→ EXERCISE AIM
Print, exactly as they stand, the lines below from the one that has "Task: Open the comments" to the one that has "You are a computer-use agent.", inclusive, leaving out the pictures.

Pixel coordinate grounding data:
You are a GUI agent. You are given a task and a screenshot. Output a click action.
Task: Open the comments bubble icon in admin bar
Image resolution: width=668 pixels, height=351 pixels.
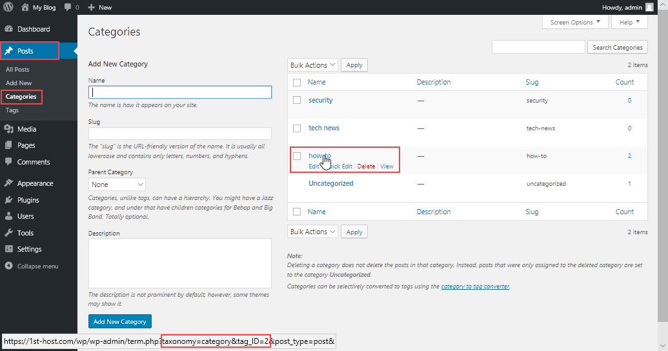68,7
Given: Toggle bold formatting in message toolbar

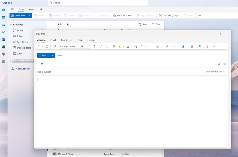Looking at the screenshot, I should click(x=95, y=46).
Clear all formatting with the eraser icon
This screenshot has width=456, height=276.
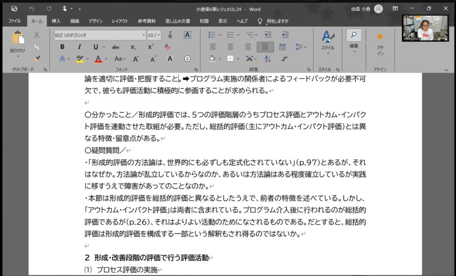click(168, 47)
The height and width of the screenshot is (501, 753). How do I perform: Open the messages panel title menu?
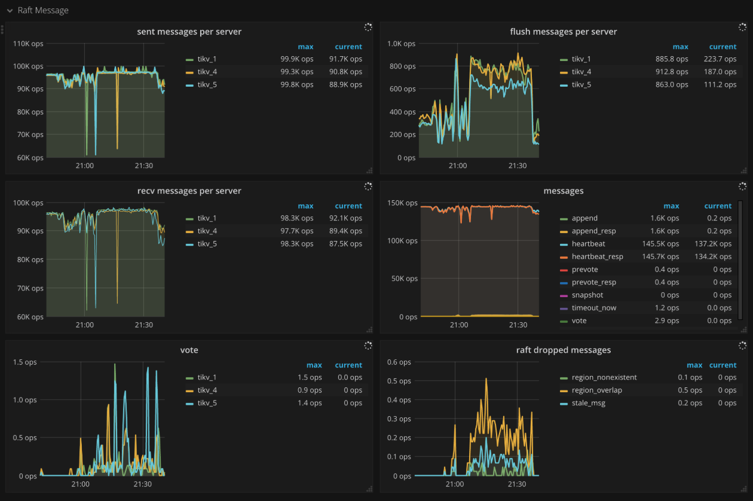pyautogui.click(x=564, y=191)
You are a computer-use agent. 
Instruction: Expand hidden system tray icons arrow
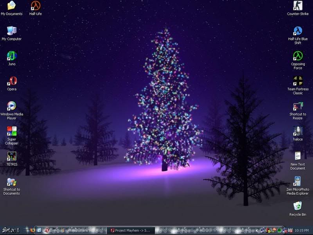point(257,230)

---

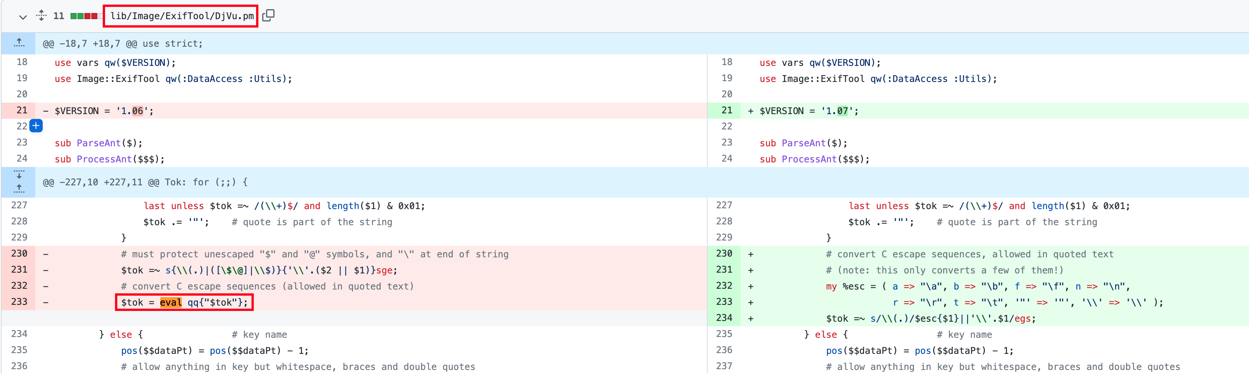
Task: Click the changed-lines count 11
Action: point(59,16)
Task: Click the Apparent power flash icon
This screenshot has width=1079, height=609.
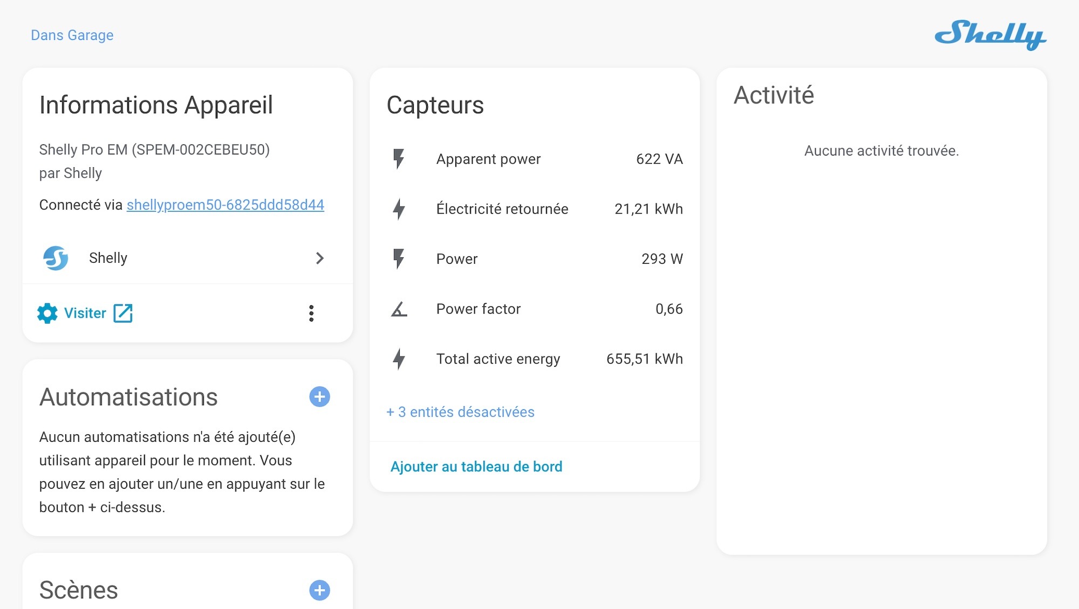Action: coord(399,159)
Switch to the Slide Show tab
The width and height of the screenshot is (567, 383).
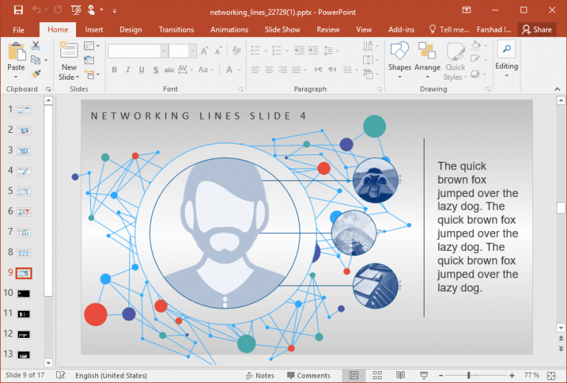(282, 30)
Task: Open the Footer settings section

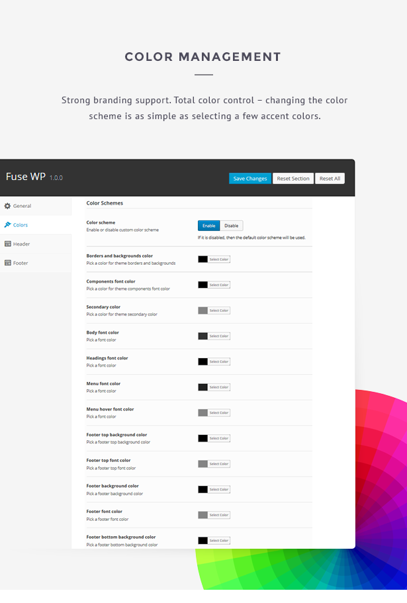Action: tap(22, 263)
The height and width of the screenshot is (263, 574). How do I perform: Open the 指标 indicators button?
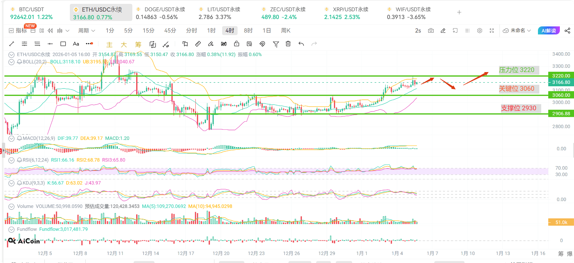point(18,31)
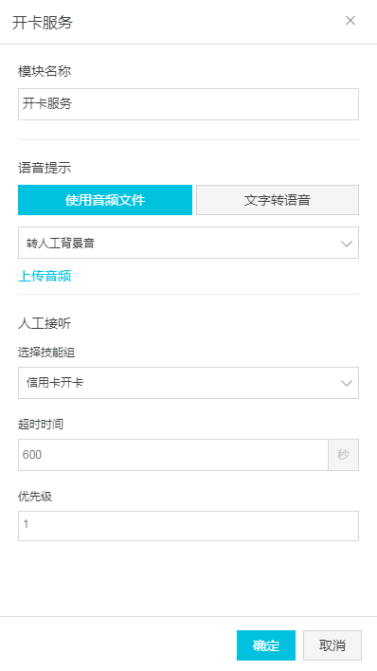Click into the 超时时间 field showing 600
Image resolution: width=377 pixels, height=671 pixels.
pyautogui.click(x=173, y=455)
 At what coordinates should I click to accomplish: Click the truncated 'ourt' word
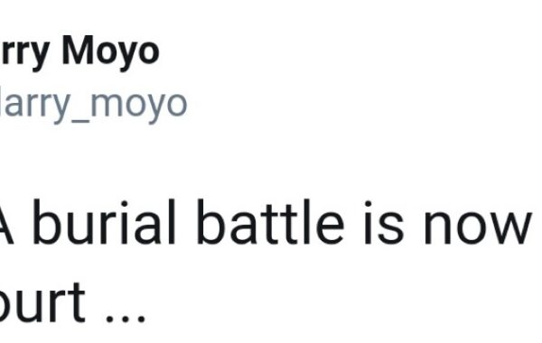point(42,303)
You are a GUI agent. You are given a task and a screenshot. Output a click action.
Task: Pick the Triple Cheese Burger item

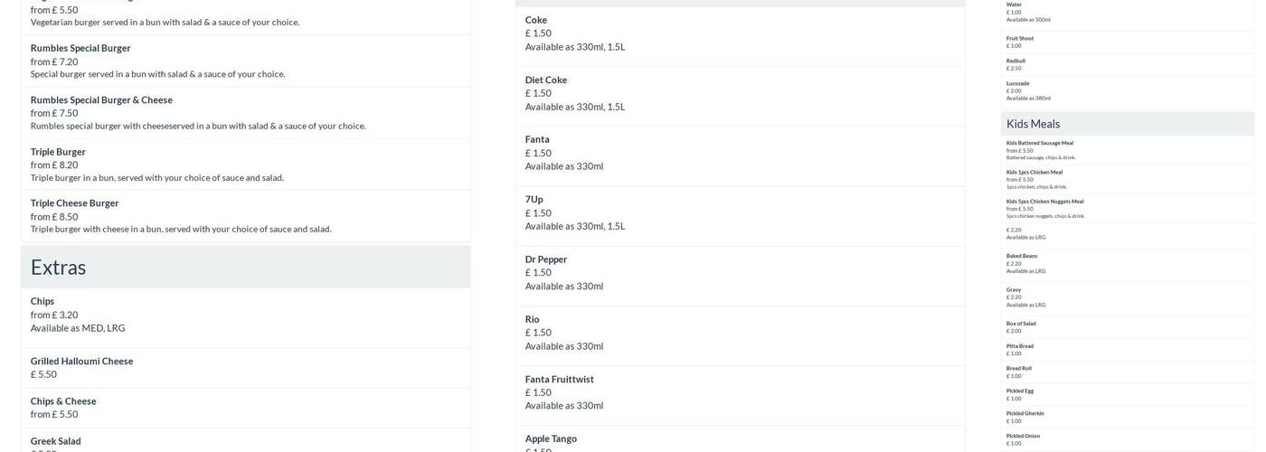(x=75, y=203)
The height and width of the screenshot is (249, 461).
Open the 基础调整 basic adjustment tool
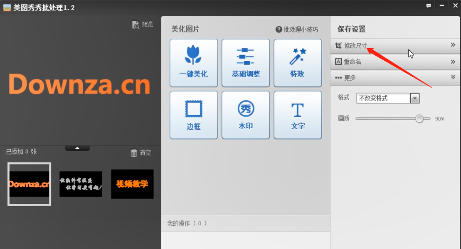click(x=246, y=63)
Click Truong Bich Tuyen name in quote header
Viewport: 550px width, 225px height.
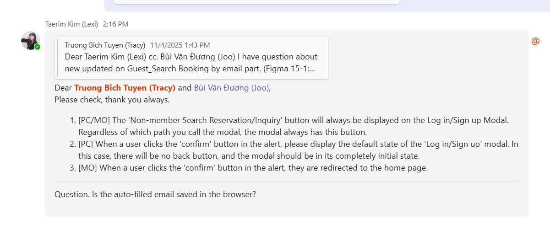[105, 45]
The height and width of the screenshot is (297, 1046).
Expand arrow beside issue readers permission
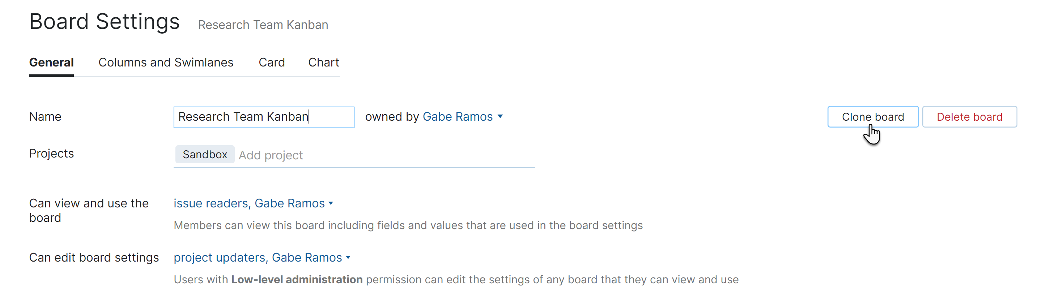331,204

→ OUTPUT FOR THIS EXERCISE
Task: Open the comments bubble icon in admin bar
Image resolution: width=668 pixels, height=351 pixels.
68,7
Given: Toggle bold formatting in message toolbar

Looking at the screenshot, I should click(x=95, y=46).
Clear all formatting with the eraser icon
This screenshot has width=456, height=276.
click(168, 47)
The height and width of the screenshot is (501, 753). How do I perform: Open the messages panel title menu?
pyautogui.click(x=564, y=191)
You are a computer-use agent. 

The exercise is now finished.